» PROBLEM DETAILS:
Make an exact copy of the entries below and leave any picture out of it.

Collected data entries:
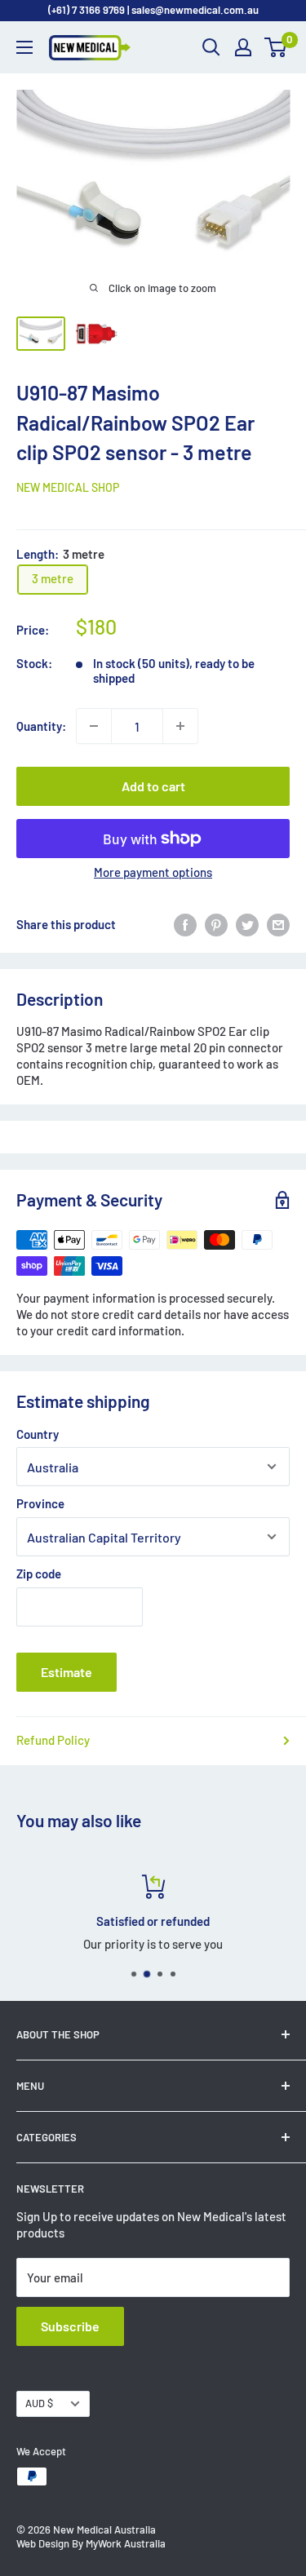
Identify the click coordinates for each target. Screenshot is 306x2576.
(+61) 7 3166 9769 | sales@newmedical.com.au (153, 9)
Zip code (38, 1573)
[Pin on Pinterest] (216, 925)
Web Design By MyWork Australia (91, 2543)
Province (40, 1503)
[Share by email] (278, 925)
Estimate (66, 1672)
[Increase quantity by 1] (180, 726)
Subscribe (70, 2326)
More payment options (153, 872)
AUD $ (39, 2403)
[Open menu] (24, 47)
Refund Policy (53, 1740)
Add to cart (153, 786)
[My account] (243, 47)
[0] (276, 47)
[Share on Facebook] (185, 925)
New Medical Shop (67, 487)
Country (37, 1434)
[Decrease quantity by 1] (94, 726)
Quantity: (41, 726)
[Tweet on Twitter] (247, 925)
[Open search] (211, 47)
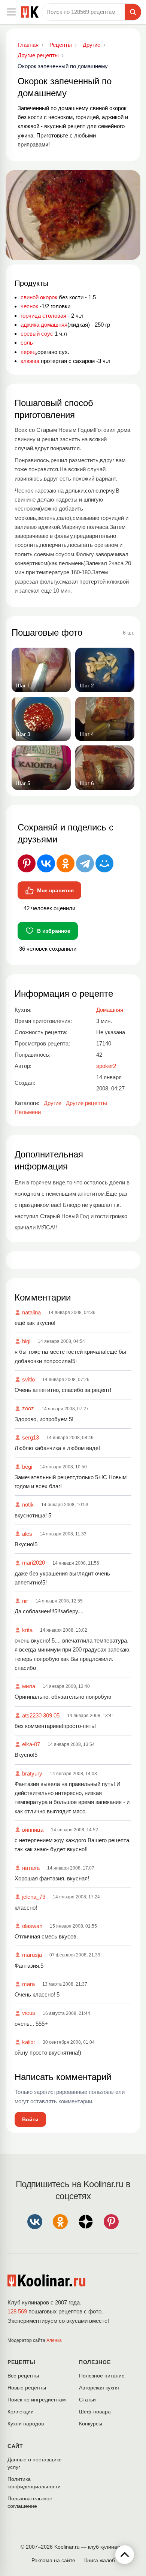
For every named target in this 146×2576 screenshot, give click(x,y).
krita (27, 1630)
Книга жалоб (99, 2560)
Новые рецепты (26, 2388)
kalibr (28, 2042)
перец (28, 352)
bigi (26, 1341)
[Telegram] (85, 863)
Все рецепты (23, 2376)
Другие (52, 1103)
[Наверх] (124, 2554)
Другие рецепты (86, 1103)
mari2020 (33, 1562)
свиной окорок (39, 297)
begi (27, 1466)
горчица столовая (43, 315)
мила (28, 1686)
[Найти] (133, 12)
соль (27, 342)
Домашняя (109, 1010)
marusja (32, 1955)
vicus (28, 2013)
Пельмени (28, 1112)
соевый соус (37, 333)
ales (27, 1534)
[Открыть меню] (11, 12)
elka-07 (31, 1744)
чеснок (29, 306)
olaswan (32, 1926)
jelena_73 (33, 1897)
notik (28, 1504)
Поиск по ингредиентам (36, 2400)
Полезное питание (102, 2376)
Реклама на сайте (53, 2560)
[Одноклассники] (65, 863)
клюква (30, 361)
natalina (31, 1312)
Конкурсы (90, 2424)
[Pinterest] (27, 863)
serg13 (30, 1437)
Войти (30, 2119)
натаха (31, 1868)
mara (28, 1984)
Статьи (87, 2400)
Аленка (54, 2340)
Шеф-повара (95, 2412)
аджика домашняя (44, 324)
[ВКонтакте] (46, 863)
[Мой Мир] (104, 863)
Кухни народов (25, 2424)
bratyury (32, 1773)
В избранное (53, 931)
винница (32, 1829)
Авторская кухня (99, 2388)
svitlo (28, 1379)
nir (25, 1601)
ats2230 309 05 (41, 1715)
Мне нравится (55, 890)
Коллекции (20, 2412)
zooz (28, 1408)
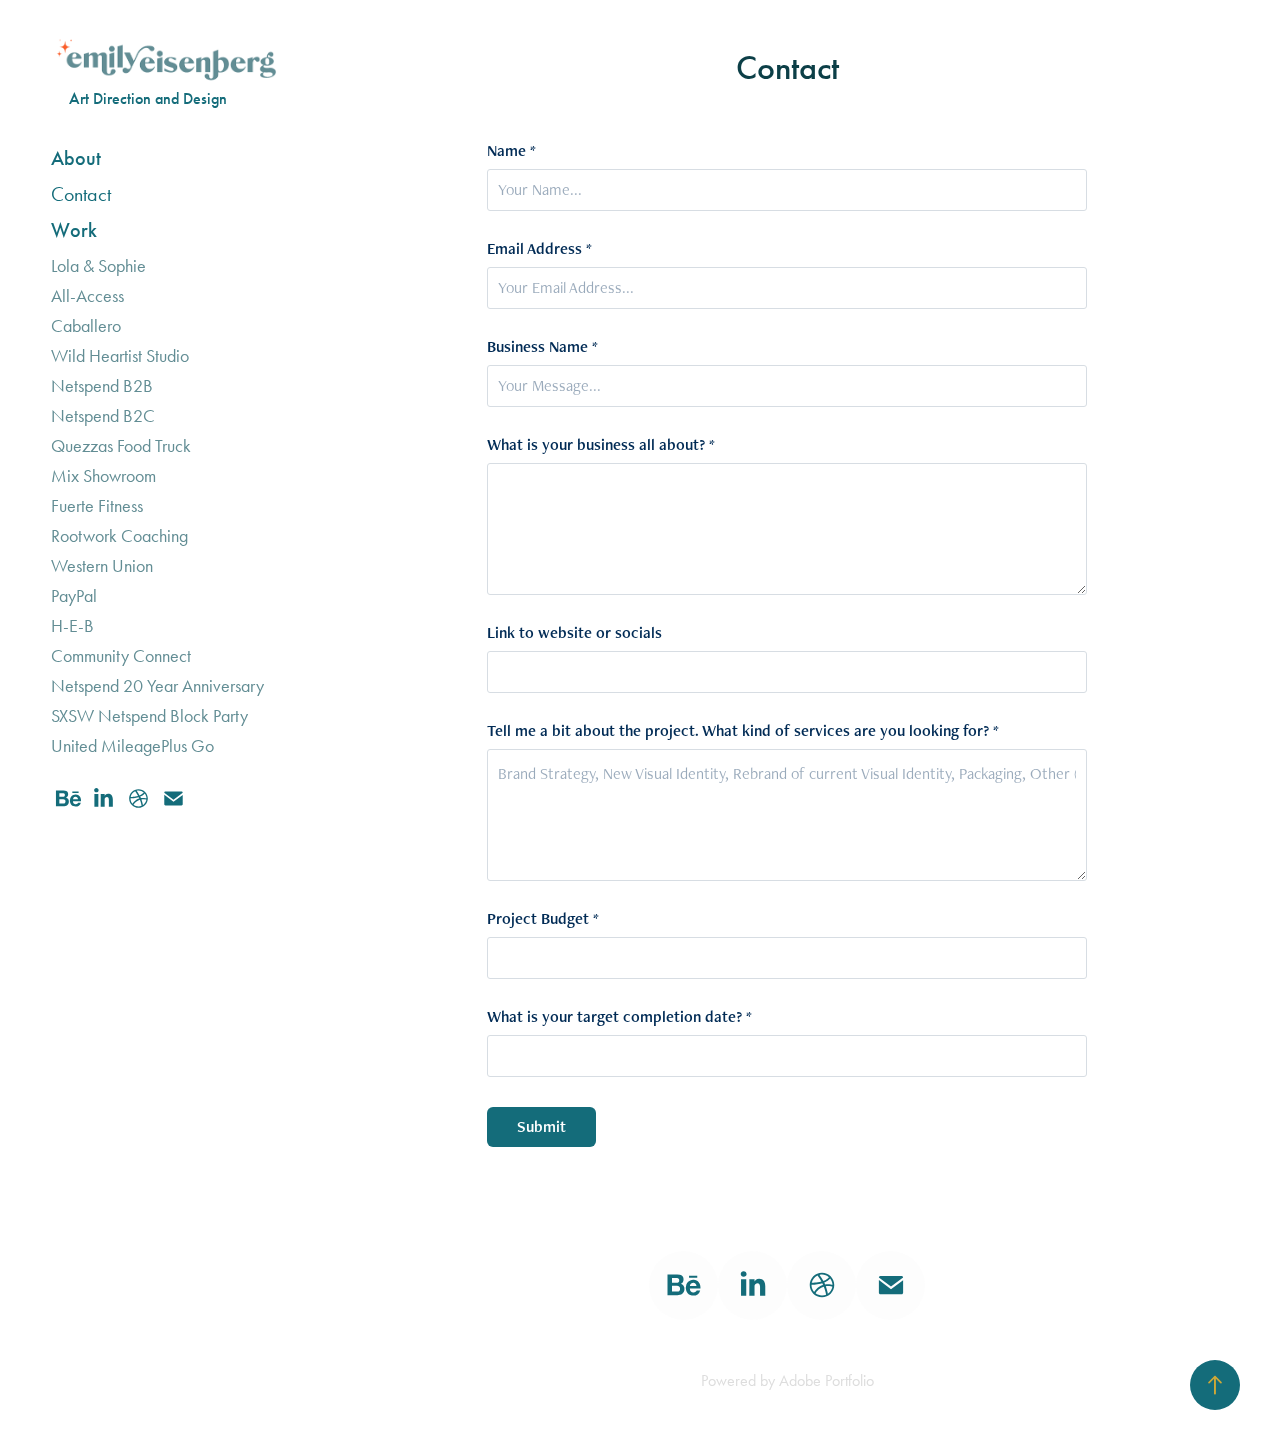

» EXERCISE SOLUTION:
Identify the click coordinates for each target. Screenshot is 306x2576.
(+61) 7 3166 9769 | sales@newmedical.com.au (153, 9)
Zip code (38, 1573)
[Pin on Pinterest] (216, 925)
Web Design By MyWork Australia (91, 2543)
Province (40, 1503)
[Share by email] (278, 925)
Estimate (66, 1672)
[Increase quantity by 1] (180, 726)
Subscribe (70, 2326)
More payment options (153, 872)
AUD $ (39, 2403)
[Open menu] (24, 47)
Refund Policy (53, 1740)
Add to cart (153, 786)
[My account] (243, 47)
[0] (276, 47)
[Share on Facebook] (185, 925)
New Medical Shop (67, 487)
Country (37, 1434)
[Decrease quantity by 1] (94, 726)
Quantity: (41, 726)
[Tweet on Twitter] (247, 925)
[Open search] (211, 47)
For every named target in this 146×2576 screenshot, give click(x,y).
krita (27, 1630)
Книга жалоб (99, 2560)
Новые рецепты (26, 2388)
kalibr (28, 2042)
перец (28, 352)
bigi (26, 1341)
[Telegram] (85, 863)
Все рецепты (23, 2376)
Другие (52, 1103)
[Наверх] (124, 2554)
Другие рецепты (86, 1103)
mari2020 (33, 1562)
свиной окорок (39, 297)
begi (27, 1466)
горчица столовая (43, 315)
мила (28, 1686)
[Найти] (133, 12)
соль (27, 342)
Домашняя (109, 1010)
marusja (32, 1955)
vicus (28, 2013)
Пельмени (28, 1112)
соевый соус (37, 333)
ales (27, 1534)
[Открыть меню] (11, 12)
elka-07 (31, 1744)
чеснок (29, 306)
olaswan (32, 1926)
jelena_73 (33, 1897)
notik (28, 1504)
Поиск по ингредиентам (36, 2400)
Полезное питание (102, 2376)
Реклама на сайте (53, 2560)
[Одноклассники] (65, 863)
клюква (30, 361)
natalina (31, 1312)
Конкурсы (90, 2424)
[Pinterest] (27, 863)
serg13 (30, 1437)
Войти (30, 2119)
натаха (31, 1868)
mara (28, 1984)
Статьи (87, 2400)
Аленка (54, 2340)
Шеф-повара (95, 2412)
аджика домашняя (44, 324)
[ВКонтакте] (46, 863)
[Мой Мир] (104, 863)
Кухни народов (25, 2424)
bratyury (32, 1773)
В избранное (53, 931)
винница (32, 1829)
Авторская кухня (99, 2388)
svitlo (28, 1379)
nir (25, 1601)
ats2230 309 05 (41, 1715)
Мне нравится (55, 890)
Коллекции (20, 2412)
zooz (28, 1408)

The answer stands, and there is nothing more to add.